Provided data:
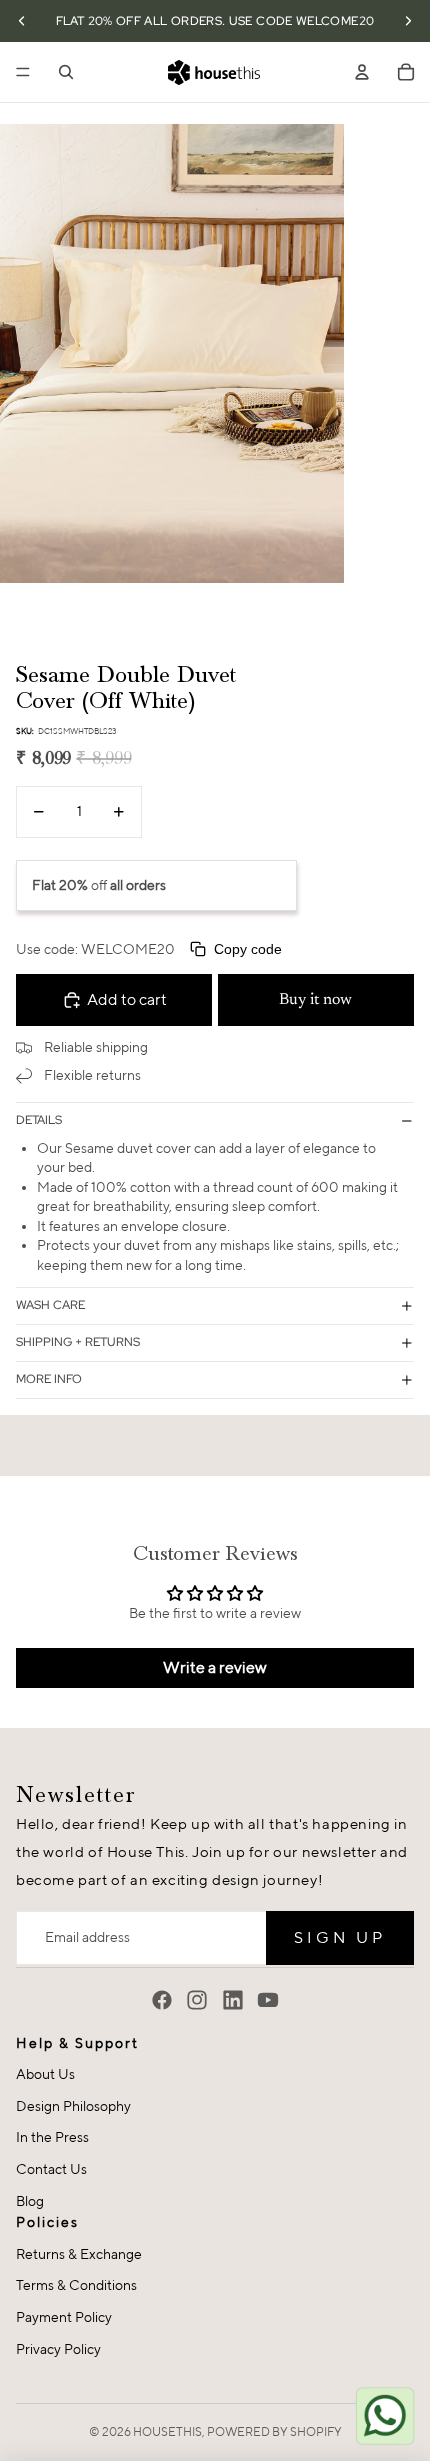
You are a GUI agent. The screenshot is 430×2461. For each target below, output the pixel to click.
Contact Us (51, 2169)
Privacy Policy (58, 2349)
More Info (49, 1379)
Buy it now (315, 1000)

Work instructions: Set the pictures aside and reproduce the data above exactly.

Exercise result:
You are a GUI agent. The screenshot is 430×2461. For each target below, output the pixel to click.
Contact Us (51, 2169)
Privacy Policy (58, 2349)
More Info (49, 1379)
Buy it now (315, 1000)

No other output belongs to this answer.